Data taken from a collection:
-- Start --

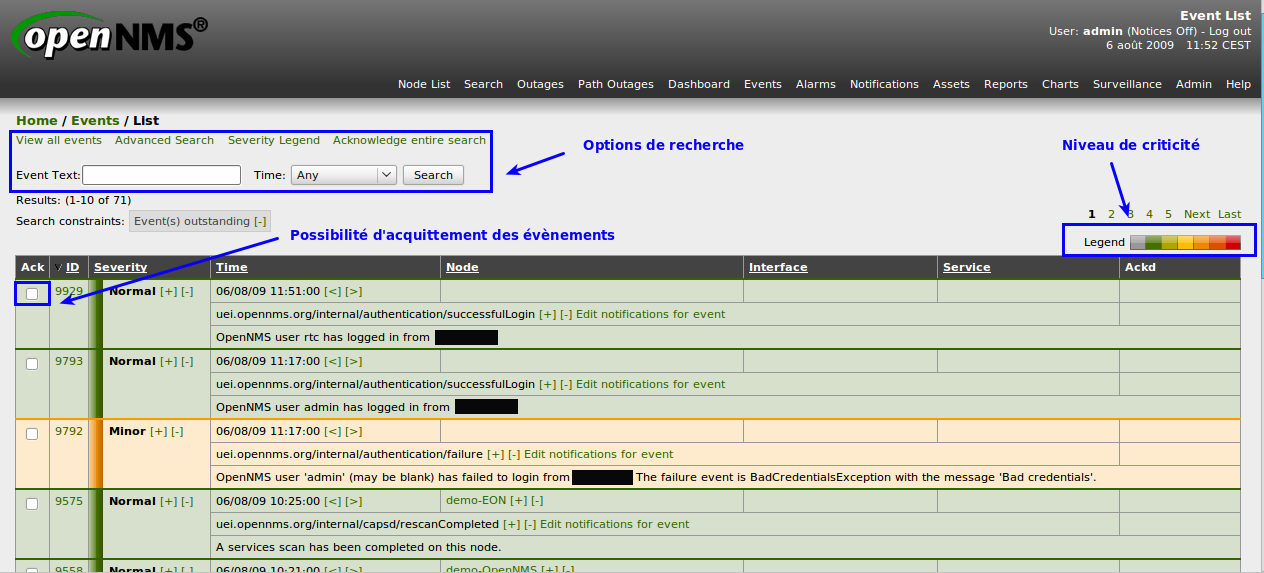Viewport: 1264px width, 573px height.
Task: Sort the list by Severity column header
Action: (120, 267)
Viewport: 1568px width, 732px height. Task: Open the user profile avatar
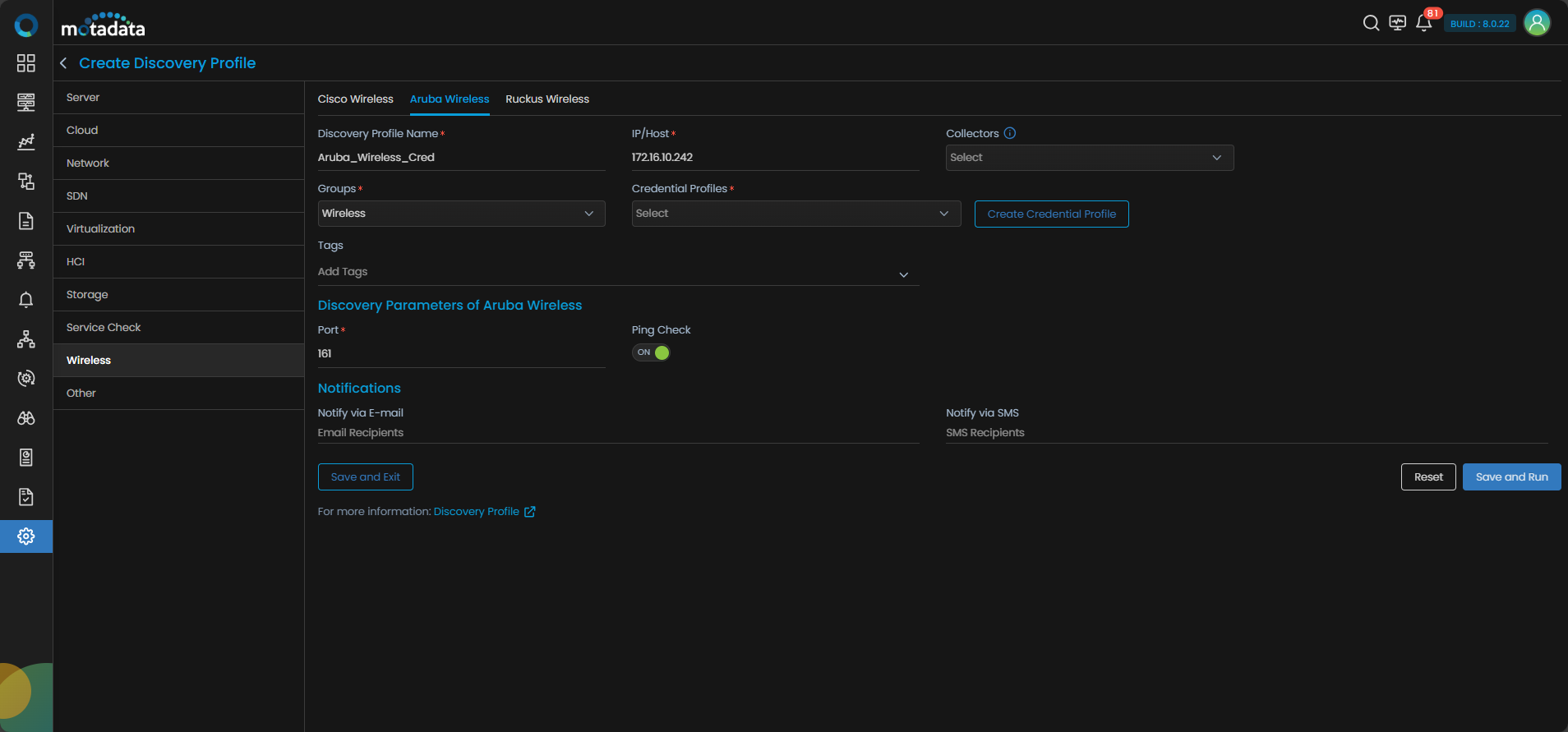[x=1537, y=23]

-- End --

### Written request
Rewrite the data above as a JSON list of strings, one string per line, skipping blank lines. Leave the pictures out.

### Complete response
[
  "Viewport: 1264px width, 573px height.",
  "Task: Sort the list by Severity column header",
  "Action: (120, 267)",
  "Viewport: 1568px width, 732px height. Task: Open the user profile avatar",
  "[x=1537, y=23]"
]